**Exercise:**
All lines holding the word "Wybory" should be located in the records and copied.

**Data for review:**
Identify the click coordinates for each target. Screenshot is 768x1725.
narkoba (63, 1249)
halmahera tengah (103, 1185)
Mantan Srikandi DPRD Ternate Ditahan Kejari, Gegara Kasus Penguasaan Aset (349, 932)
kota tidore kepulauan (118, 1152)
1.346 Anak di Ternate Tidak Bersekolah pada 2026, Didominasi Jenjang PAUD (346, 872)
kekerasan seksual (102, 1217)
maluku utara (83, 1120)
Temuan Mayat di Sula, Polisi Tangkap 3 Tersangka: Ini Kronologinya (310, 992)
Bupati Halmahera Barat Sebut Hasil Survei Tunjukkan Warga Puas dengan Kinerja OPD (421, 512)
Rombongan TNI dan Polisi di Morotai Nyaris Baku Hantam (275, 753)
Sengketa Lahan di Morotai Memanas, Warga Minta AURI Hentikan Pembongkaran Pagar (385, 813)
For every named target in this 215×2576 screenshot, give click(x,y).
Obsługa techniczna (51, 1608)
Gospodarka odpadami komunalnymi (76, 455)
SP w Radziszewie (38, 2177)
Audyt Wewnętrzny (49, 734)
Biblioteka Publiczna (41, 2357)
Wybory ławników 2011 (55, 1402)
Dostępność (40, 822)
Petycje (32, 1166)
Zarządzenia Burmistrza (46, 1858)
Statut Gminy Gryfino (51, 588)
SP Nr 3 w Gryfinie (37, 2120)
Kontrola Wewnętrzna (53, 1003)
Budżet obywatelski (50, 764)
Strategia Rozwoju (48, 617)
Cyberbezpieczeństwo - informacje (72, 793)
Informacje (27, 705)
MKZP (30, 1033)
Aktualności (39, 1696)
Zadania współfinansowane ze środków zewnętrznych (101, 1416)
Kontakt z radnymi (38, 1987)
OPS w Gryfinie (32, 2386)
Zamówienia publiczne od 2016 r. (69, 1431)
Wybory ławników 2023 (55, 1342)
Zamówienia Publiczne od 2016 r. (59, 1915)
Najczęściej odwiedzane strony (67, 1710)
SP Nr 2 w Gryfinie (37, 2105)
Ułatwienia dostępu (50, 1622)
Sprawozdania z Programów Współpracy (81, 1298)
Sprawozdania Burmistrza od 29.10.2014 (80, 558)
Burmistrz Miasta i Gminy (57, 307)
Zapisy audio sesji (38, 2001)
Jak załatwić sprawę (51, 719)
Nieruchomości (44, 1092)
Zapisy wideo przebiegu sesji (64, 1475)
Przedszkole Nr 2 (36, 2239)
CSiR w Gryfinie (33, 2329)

**Reply to the exercise:**
Wybory ławników 2011 (55, 1402)
Wybory ławników 2023 (55, 1342)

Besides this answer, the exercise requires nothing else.